- Description of the task -
Return all of the entries word for word, but omit the pictures they contain.

Pixel coordinate grounding data
=====
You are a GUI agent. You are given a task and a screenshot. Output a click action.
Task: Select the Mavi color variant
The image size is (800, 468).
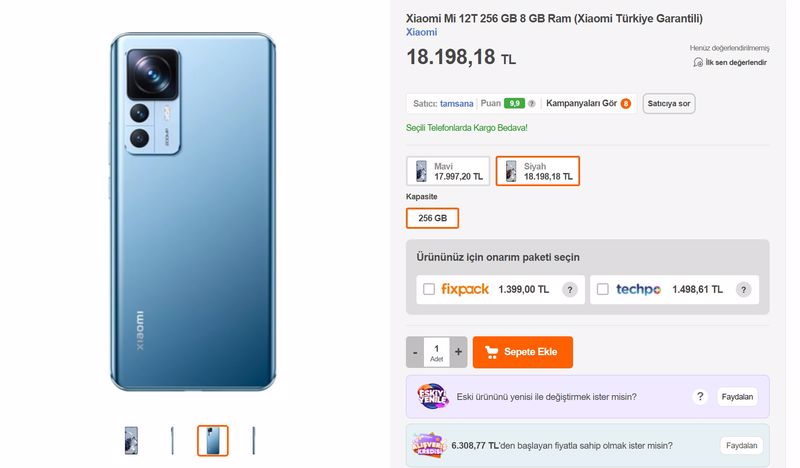[x=448, y=171]
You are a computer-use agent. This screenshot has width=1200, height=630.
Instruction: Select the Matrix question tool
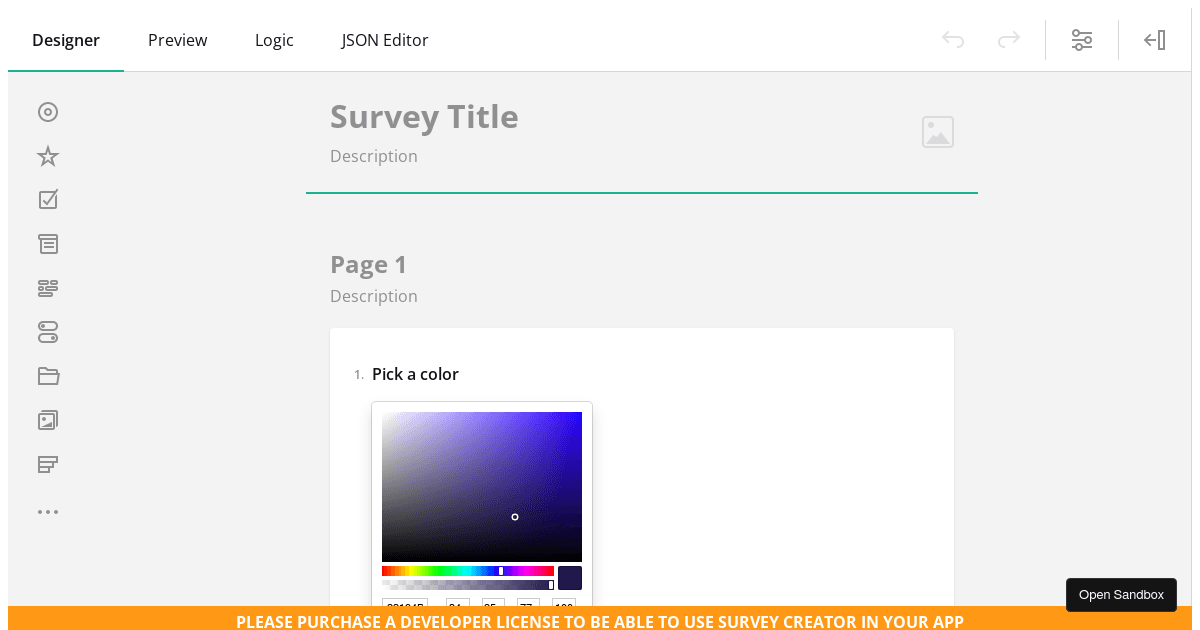[x=48, y=463]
=====
- Solved exercise -
You are a GUI agent. You are given a task and a screenshot. Output a click action.
Task: Select the Mavi color variant
The image size is (800, 468).
[x=448, y=171]
You are a computer-use agent. This screenshot has width=1200, height=630.
Instruction: Select the Matrix question tool
[x=48, y=463]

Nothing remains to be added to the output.